Such indemnity and reimbursement of expenses shall remain in full force and effect regardless of any investigation made by or on behalf of such Company Indemnified Person and, as relevant, shall survive the sale of such Registrable Shares by any
Investor. 
 (c) Promptly after receipt by an indemnified party under this Section 9 of notice of the commencement
of any action, such indemnified party will, if a claim in respect thereof is to be made against any indemnifying party under this Section 9, notify the indemnifying party in writing of the commencement thereof and the indemnifying party
shall have the right to participate in and, to the extent the indemnifying party desires, jointly with any other indemnifying party similarly noticed, to assume at its expense the defense thereof with counsel mutually satisfactory to the
indemnifying parties with the consent of the indemnified party (which consent will not be unreasonably withheld, conditioned or delayed).

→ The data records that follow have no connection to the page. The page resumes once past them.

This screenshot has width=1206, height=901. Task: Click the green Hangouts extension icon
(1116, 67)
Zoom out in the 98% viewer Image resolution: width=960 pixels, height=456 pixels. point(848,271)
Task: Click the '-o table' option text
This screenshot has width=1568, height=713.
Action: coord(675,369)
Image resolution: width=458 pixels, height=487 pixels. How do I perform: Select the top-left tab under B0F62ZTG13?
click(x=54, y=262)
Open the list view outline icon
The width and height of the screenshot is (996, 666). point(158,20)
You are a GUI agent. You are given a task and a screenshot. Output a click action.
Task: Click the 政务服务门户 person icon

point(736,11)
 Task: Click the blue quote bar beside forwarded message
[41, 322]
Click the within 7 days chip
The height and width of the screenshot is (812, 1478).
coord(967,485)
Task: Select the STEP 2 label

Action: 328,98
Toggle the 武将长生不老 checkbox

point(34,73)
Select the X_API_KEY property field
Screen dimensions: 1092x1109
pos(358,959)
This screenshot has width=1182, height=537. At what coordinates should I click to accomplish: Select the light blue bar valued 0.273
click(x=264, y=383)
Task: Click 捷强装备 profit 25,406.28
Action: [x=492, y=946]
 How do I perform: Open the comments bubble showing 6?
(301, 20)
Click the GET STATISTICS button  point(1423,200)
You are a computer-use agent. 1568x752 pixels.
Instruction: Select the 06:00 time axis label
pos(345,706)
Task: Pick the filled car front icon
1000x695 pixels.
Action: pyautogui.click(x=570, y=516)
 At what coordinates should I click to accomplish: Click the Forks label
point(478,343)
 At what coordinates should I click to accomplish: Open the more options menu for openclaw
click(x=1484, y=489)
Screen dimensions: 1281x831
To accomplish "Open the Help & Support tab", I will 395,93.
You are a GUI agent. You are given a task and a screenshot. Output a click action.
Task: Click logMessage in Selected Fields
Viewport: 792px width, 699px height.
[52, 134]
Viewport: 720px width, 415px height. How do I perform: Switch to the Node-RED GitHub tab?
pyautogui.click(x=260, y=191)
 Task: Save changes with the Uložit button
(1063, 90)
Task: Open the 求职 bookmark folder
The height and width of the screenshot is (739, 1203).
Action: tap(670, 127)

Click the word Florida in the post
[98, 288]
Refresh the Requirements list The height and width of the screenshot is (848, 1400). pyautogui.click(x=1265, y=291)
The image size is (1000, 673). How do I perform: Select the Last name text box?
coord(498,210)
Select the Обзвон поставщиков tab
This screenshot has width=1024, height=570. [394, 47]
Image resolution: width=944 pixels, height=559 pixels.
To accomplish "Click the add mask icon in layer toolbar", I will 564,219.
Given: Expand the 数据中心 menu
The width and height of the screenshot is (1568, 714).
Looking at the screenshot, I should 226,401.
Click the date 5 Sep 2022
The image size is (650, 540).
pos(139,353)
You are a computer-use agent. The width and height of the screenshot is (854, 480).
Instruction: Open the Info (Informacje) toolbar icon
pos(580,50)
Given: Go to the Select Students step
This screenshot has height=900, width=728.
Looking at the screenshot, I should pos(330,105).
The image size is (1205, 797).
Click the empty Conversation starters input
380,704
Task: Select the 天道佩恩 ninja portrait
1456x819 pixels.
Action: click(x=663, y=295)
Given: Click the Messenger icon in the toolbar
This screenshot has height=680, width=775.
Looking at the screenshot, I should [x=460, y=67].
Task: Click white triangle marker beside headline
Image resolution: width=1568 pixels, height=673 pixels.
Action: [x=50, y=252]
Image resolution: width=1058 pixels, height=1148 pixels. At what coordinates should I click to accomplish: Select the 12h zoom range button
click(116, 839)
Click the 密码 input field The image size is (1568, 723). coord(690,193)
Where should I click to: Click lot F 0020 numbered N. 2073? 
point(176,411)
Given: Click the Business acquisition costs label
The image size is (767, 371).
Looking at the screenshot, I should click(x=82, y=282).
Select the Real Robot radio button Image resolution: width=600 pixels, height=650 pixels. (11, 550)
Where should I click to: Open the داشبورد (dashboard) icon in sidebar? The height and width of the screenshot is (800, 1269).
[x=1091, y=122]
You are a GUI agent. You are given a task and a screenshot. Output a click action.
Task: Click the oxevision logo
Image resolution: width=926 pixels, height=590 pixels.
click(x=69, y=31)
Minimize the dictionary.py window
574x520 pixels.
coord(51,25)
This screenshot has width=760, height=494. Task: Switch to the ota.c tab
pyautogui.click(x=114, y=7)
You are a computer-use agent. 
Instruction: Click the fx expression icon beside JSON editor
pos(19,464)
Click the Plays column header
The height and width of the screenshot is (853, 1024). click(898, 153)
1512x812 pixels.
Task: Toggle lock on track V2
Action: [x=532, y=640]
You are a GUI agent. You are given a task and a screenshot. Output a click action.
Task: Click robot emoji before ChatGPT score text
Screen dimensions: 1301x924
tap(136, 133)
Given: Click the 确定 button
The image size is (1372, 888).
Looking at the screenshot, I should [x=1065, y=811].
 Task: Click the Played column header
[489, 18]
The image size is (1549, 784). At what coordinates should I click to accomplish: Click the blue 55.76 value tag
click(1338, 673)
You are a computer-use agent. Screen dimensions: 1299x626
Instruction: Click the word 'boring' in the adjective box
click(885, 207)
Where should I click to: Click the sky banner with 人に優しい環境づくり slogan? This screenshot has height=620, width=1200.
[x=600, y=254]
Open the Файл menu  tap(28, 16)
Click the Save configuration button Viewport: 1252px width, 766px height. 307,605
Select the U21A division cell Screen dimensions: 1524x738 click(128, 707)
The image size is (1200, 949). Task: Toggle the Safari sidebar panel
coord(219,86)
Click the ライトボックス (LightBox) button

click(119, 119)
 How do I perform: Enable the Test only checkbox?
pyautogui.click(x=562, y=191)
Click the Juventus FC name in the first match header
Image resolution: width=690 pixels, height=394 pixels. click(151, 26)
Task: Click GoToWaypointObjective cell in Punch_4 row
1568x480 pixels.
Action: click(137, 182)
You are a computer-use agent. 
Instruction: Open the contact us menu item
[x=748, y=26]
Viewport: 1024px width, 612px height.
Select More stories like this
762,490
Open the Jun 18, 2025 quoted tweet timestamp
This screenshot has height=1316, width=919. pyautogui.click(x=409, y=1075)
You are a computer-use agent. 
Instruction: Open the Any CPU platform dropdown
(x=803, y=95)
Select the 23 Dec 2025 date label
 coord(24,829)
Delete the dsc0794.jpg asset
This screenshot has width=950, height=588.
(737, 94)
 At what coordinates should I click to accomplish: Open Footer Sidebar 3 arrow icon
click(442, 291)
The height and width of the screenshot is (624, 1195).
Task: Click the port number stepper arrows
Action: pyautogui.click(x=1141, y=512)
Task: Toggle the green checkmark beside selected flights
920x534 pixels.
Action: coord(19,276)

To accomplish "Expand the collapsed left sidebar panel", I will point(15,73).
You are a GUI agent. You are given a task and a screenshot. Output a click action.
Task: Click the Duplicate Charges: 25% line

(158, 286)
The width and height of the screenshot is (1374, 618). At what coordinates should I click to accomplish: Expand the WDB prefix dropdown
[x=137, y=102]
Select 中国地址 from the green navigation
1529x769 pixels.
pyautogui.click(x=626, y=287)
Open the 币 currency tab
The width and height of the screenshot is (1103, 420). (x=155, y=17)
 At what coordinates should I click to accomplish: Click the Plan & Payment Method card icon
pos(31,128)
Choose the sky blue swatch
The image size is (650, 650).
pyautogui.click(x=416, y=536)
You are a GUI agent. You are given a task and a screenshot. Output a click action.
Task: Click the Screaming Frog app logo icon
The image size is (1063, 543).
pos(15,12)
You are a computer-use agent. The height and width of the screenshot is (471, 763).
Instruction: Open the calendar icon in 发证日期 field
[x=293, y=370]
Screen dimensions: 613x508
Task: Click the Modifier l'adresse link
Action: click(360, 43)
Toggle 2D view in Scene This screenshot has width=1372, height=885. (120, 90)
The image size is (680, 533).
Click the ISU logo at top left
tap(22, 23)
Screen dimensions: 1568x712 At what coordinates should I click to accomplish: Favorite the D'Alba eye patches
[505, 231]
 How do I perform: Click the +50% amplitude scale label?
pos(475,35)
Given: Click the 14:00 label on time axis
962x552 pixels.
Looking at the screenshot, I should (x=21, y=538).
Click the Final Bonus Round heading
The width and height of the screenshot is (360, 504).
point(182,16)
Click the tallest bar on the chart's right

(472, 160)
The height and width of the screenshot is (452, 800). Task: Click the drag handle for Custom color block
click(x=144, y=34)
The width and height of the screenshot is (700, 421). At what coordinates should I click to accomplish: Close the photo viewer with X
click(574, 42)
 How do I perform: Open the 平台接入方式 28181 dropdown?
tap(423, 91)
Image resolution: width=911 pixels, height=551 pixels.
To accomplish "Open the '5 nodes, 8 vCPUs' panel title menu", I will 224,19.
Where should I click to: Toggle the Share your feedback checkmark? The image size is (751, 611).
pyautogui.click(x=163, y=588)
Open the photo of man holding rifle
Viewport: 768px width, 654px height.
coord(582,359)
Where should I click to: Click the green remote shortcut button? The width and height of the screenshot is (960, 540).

In the event that the indemnifying party assumes any such defense, the indemnified party may participate in
such defense with its own counsel and at its own expense; provided, however, that the counsel for the indemnifying party shall act as lead counsel in all matters pertaining to such defense or settlement of such claim and the
indemnifying party shall only pay for such indemnified party’s expenses for the period prior to the date of its participation on such defense. 
 (d) If the indemnification provided for in this Section 9 is held by a court of competent jurisdiction to be unavailable to an indemnified party with respect to any loss, claim, 

  

 10 

 
damage, liability or expense referred to therein, then the indemnifying party, in lieu of indemnifying such indemnified party hereunder, shall contribute to
the amount paid or payable by such indemnified party as a result of such loss, claim, or expense in such proportion as is appropriate to reflect the relative fault of the indemnifying party on the one hand and of the indemnified party on the other
in connection with the statements or omissions that resulted in such loss, claim, damage, liability or expense as well as any other relevant equitable considerations. The relative fault of the indemnifying party and of the indemnified party shall be
determined by reference to, among other things, whether the untrue or alleged untrue statement of a material fact or the omission to state a material fact relates to information supplied by the indemnifying party or by the indemnified party and the
parties’ relative intent, knowledge, access to information, and opportunity to correct or prevent such statement or omission. If, however, the allocation provided in the first sentence of this paragraph is not permitted by applicable law, then
each indemnifying party shall contribute to the amount paid or payable by such indemnified party in such proportion as is appropriate to reflect not only such relative faults but also the relative benefits of the indemnifying party and the
indemnified party as well as any other relevant equitable considerations. The parties hereto agree that it would not be just and equitable if contributions pursuant to this Section 9(d) were to be determined by pro rata allocation or by
any other method of allocation which does not take account of the equitable considerations referred to in the preceding sentences of this Section 9(d). The amount paid or payable in respect of any claim shall be deemed to include any
legal or other expenses reasonably incurred by such indemnified party in connection with investigating or defending such loss, claim, damage or liability. No person guilty of fraudulent misrepresentation (within the meaning of
Section 11(f) of the Securities Act) shall be entitled to contribution from any person who was not guilty of such fraudulent misrepresentation. Notwithstanding anything in this Section 9(d) to the contrary, no Investor shall
be required pursuant to this Section 9(d) to contribute any amount in excess of the net proceeds received by such Investor from the sale of Registrable Shares in the offering to which the loss, claims, damage or liability relates, less
the amount of any indemnification payment previously made by such indemnifying party pursuant to Section 9(b). 
 (e) The obligations of the Company and the Investors under this Section 9 shall survive the completion of any offering of Registrable Shares pursuant to a Registration Statement or any Piggyback Registration Statement.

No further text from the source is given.